United States Court of Appeals For the Seventh Circuit

Civil

Civil Rights — excessive force

Summary judgment was properly granted on an excessive force claim to officers who shot and killed and armed suicidal man.

“The fact that Escobedo did not threaten anyone during the negotiation process does not thereby mean that he did not point the gun at Martin when the team entered his bedroom. It does not contradict Martin’s or Brown’s accounts of the shooting, and it does not even call it into doubt. Likewise, Dr. Carpenter’s deposition testimony does not contradict the accounts of Martin and Brown. It merely states that the autopsy was inconclusive on the position of Escobedo’s arm. Finally, the discrepancy in Officer Martin’s and Officer Brown’s accounts of the shooting regarding how far Escobedo extended his arm from his chest is so minor that it hardly merits consideration. In a dark room filled with tear gas, it would be difficult to ascertain the precise distance at which Escobedo was extending his arm. In short, none of the evidence highlighted by the Estate creates a genuine issue of material fact. Even the most generous reading of these facts in favor of the Estate does not merit a rejection of the officers’ testimony regarding Escobedo’s actions during the shooting.

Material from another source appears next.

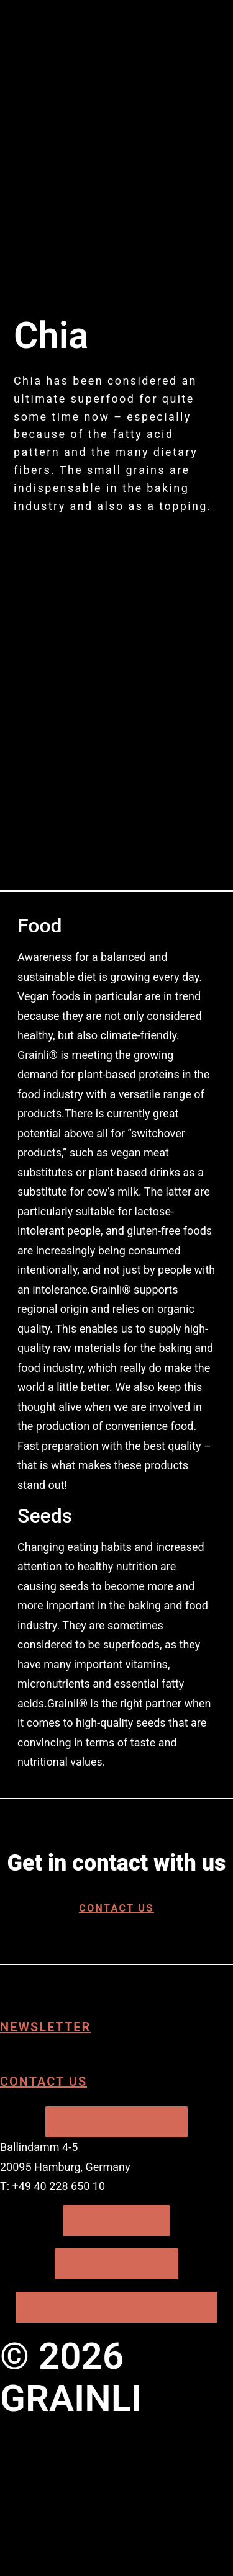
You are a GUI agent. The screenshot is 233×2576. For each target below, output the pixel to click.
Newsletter (45, 2026)
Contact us (43, 2081)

The district court correctly observed that the Estate’s evidence did nothing more than ‘highlight minor differences and discrepancies in the Defendants’ accounts,’ which was not sufficient to ‘survive summary judgment or win a motion to reconsider.’ For those reasons, we affirm the district court’s grant of summary judgment in favor of Officers Martin and Brown on the Estate’s excessive force claims.”

Affirmed.

11-2426 Estate of Escobedo v. Martin 

Appeal from the United States District Court for the Northern District of Indiana, Springmann, J., Manion, J.